§ **What is asked**
Quote the entries below word for word, and leave the pictures out of your answer.

§ **Records supplied**
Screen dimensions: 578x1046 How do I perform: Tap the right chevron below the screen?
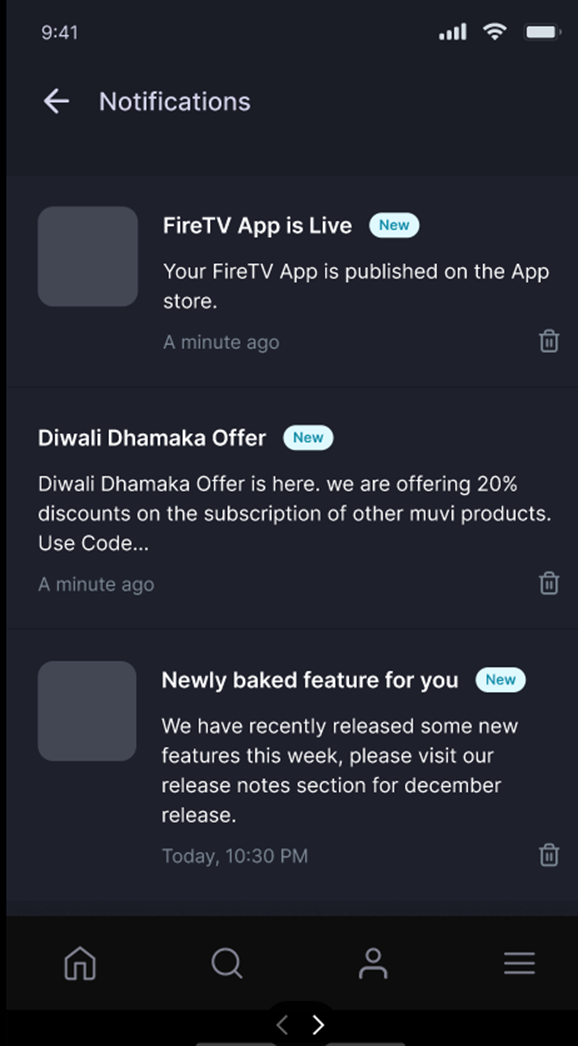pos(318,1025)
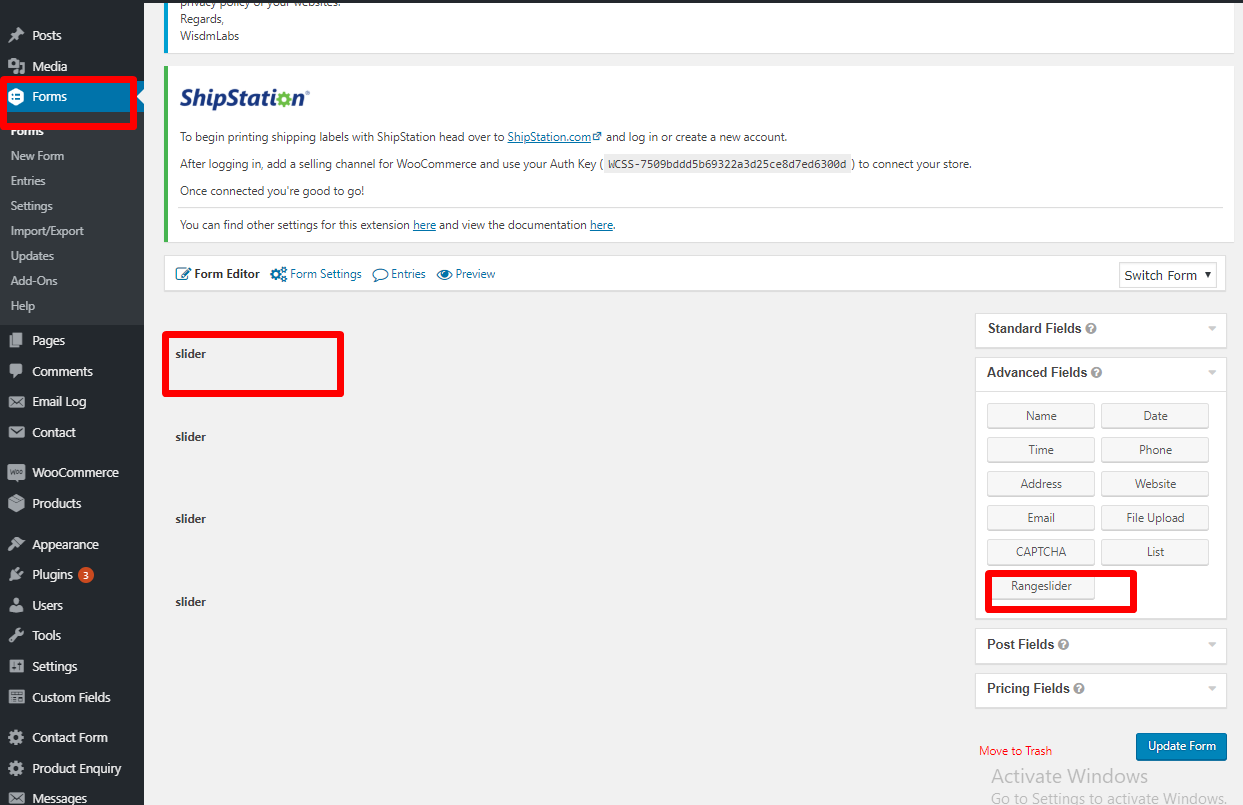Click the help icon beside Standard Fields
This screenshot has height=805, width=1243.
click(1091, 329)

§ **Expected answer**
Screen dimensions: 578x1046 How do I perform: Tap the right chevron below the screen?
pos(318,1025)
Click the help icon beside Standard Fields
This screenshot has height=805, width=1243.
click(1091, 329)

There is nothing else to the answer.